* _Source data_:
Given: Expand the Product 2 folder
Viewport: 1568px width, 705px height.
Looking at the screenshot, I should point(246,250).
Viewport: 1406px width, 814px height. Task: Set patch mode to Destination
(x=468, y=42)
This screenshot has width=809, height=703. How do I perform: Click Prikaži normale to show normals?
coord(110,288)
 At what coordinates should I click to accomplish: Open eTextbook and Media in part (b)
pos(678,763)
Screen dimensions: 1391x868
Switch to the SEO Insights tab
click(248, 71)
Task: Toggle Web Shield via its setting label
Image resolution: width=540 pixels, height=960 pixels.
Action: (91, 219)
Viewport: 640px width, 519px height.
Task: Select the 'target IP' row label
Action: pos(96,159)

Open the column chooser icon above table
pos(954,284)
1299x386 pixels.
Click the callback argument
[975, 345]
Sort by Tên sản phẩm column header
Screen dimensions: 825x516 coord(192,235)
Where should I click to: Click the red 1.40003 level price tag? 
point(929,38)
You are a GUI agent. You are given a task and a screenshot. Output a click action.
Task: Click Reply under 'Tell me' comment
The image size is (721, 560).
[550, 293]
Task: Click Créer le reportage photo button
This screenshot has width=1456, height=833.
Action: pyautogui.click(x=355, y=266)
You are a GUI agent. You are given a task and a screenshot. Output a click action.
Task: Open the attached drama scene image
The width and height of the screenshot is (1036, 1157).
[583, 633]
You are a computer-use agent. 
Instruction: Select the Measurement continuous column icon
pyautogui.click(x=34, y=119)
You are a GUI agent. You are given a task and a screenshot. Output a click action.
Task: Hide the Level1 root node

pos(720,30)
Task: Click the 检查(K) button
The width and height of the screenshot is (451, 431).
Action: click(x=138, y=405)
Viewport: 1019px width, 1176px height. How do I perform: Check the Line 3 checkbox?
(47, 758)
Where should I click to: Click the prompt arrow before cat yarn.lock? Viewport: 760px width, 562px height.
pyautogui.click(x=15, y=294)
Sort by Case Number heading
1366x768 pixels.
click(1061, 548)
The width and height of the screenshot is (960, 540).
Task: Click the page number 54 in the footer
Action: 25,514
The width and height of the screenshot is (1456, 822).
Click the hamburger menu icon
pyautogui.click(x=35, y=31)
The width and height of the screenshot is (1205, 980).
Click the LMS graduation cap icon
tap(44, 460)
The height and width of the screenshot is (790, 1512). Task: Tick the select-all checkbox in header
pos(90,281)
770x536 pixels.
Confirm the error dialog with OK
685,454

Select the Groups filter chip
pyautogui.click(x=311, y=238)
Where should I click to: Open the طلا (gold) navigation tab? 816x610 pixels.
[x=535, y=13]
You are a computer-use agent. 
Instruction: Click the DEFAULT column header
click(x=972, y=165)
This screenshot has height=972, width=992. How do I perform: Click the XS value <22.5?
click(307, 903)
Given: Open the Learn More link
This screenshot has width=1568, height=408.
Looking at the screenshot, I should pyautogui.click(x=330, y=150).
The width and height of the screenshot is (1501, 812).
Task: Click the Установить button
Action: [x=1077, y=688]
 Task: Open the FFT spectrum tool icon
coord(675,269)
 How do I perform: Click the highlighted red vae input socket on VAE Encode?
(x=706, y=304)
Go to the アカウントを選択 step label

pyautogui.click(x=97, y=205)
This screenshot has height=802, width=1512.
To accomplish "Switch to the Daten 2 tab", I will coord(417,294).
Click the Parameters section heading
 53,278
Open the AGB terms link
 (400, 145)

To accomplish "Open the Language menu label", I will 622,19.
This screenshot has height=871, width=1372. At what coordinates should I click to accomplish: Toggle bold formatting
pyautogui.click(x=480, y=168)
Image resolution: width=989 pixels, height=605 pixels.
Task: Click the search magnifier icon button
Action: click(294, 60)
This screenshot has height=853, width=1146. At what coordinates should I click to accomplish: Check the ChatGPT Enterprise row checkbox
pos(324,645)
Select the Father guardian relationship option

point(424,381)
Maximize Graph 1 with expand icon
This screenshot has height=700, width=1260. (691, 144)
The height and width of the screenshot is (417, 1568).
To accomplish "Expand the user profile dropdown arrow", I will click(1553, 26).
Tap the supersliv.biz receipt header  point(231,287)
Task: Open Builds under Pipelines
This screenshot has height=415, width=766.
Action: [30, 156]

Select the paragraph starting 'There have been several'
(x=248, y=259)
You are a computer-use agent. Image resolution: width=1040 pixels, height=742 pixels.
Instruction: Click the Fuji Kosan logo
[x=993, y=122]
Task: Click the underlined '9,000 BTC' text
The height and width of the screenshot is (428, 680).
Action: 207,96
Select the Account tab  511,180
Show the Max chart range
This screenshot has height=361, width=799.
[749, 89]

* _Exercise details_: Print the records above exactly. Omit nothing.

* _Answer section_:
Given: Expand the Product 2 folder
Viewport: 1568px width, 705px height.
Looking at the screenshot, I should point(246,250).
Viewport: 1406px width, 814px height. Task: Set patch mode to Destination
(x=468, y=42)
This screenshot has width=809, height=703. How do I perform: Click Prikaži normale to show normals?
coord(110,288)
 At what coordinates should I click to accomplish: Open eTextbook and Media in part (b)
pos(678,763)
Screen dimensions: 1391x868
Switch to the SEO Insights tab
click(248, 71)
Task: Toggle Web Shield via its setting label
Image resolution: width=540 pixels, height=960 pixels.
Action: (91, 219)
Viewport: 640px width, 519px height.
Task: Select the 'target IP' row label
Action: pos(96,159)

Open the column chooser icon above table
pos(954,284)
1299x386 pixels.
Click the callback argument
[975, 345]
Sort by Tên sản phẩm column header
Screen dimensions: 825x516 coord(192,235)
Where should I click to: Click the red 1.40003 level price tag? 
point(929,38)
You are a GUI agent. You are given a task and a screenshot. Output a click action.
Task: Click Reply under 'Tell me' comment
The image size is (721, 560).
[550, 293]
Task: Click Créer le reportage photo button
This screenshot has width=1456, height=833.
Action: pyautogui.click(x=355, y=266)
You are a GUI agent. You are given a task and a screenshot. Output a click action.
Task: Open the attached drama scene image
The width and height of the screenshot is (1036, 1157).
[583, 633]
You are a computer-use agent. 
Instruction: Select the Measurement continuous column icon
pyautogui.click(x=34, y=119)
You are a GUI agent. You are given a task and a screenshot. Output a click action.
Task: Hide the Level1 root node

pos(720,30)
Task: Click the 检查(K) button
The width and height of the screenshot is (451, 431).
Action: click(x=138, y=405)
Viewport: 1019px width, 1176px height. How do I perform: Check the Line 3 checkbox?
(47, 758)
Where should I click to: Click the prompt arrow before cat yarn.lock? Viewport: 760px width, 562px height.
pyautogui.click(x=15, y=294)
Sort by Case Number heading
1366x768 pixels.
click(1061, 548)
The width and height of the screenshot is (960, 540).
Task: Click the page number 54 in the footer
Action: 25,514
The width and height of the screenshot is (1456, 822).
Click the hamburger menu icon
pyautogui.click(x=35, y=31)
The width and height of the screenshot is (1205, 980).
Click the LMS graduation cap icon
tap(44, 460)
The height and width of the screenshot is (790, 1512). Task: Tick the select-all checkbox in header
pos(90,281)
770x536 pixels.
Confirm the error dialog with OK
685,454

Select the Groups filter chip
pyautogui.click(x=311, y=238)
Where should I click to: Open the طلا (gold) navigation tab? 816x610 pixels.
[x=535, y=13]
You are a computer-use agent. 
Instruction: Click the DEFAULT column header
click(x=972, y=165)
This screenshot has height=972, width=992. How do I perform: Click the XS value <22.5?
click(307, 903)
Given: Open the Learn More link
This screenshot has width=1568, height=408.
Looking at the screenshot, I should pyautogui.click(x=330, y=150).
The width and height of the screenshot is (1501, 812).
Task: Click the Установить button
Action: [x=1077, y=688]
 Task: Open the FFT spectrum tool icon
coord(675,269)
 How do I perform: Click the highlighted red vae input socket on VAE Encode?
(x=706, y=304)
Go to the アカウントを選択 step label

pyautogui.click(x=97, y=205)
This screenshot has height=802, width=1512.
To accomplish "Switch to the Daten 2 tab", I will coord(417,294).
Click the Parameters section heading
 53,278
Open the AGB terms link
 (400, 145)

To accomplish "Open the Language menu label", I will 622,19.
This screenshot has height=871, width=1372. At what coordinates should I click to accomplish: Toggle bold formatting
pyautogui.click(x=480, y=168)
Image resolution: width=989 pixels, height=605 pixels.
Task: Click the search magnifier icon button
Action: click(294, 60)
This screenshot has height=853, width=1146. At what coordinates should I click to accomplish: Check the ChatGPT Enterprise row checkbox
pos(324,645)
Select the Father guardian relationship option

point(424,381)
Maximize Graph 1 with expand icon
This screenshot has height=700, width=1260. (691, 144)
The height and width of the screenshot is (417, 1568).
To accomplish "Expand the user profile dropdown arrow", I will click(1553, 26).
Tap the supersliv.biz receipt header  point(231,287)
Task: Open Builds under Pipelines
This screenshot has height=415, width=766.
Action: [30, 156]

Select the paragraph starting 'There have been several'
(x=248, y=259)
You are a computer-use agent. Image resolution: width=1040 pixels, height=742 pixels.
Instruction: Click the Fuji Kosan logo
[x=993, y=122]
Task: Click the underlined '9,000 BTC' text
The height and width of the screenshot is (428, 680).
Action: 207,96
Select the Account tab  511,180
Show the Max chart range
This screenshot has height=361, width=799.
[749, 89]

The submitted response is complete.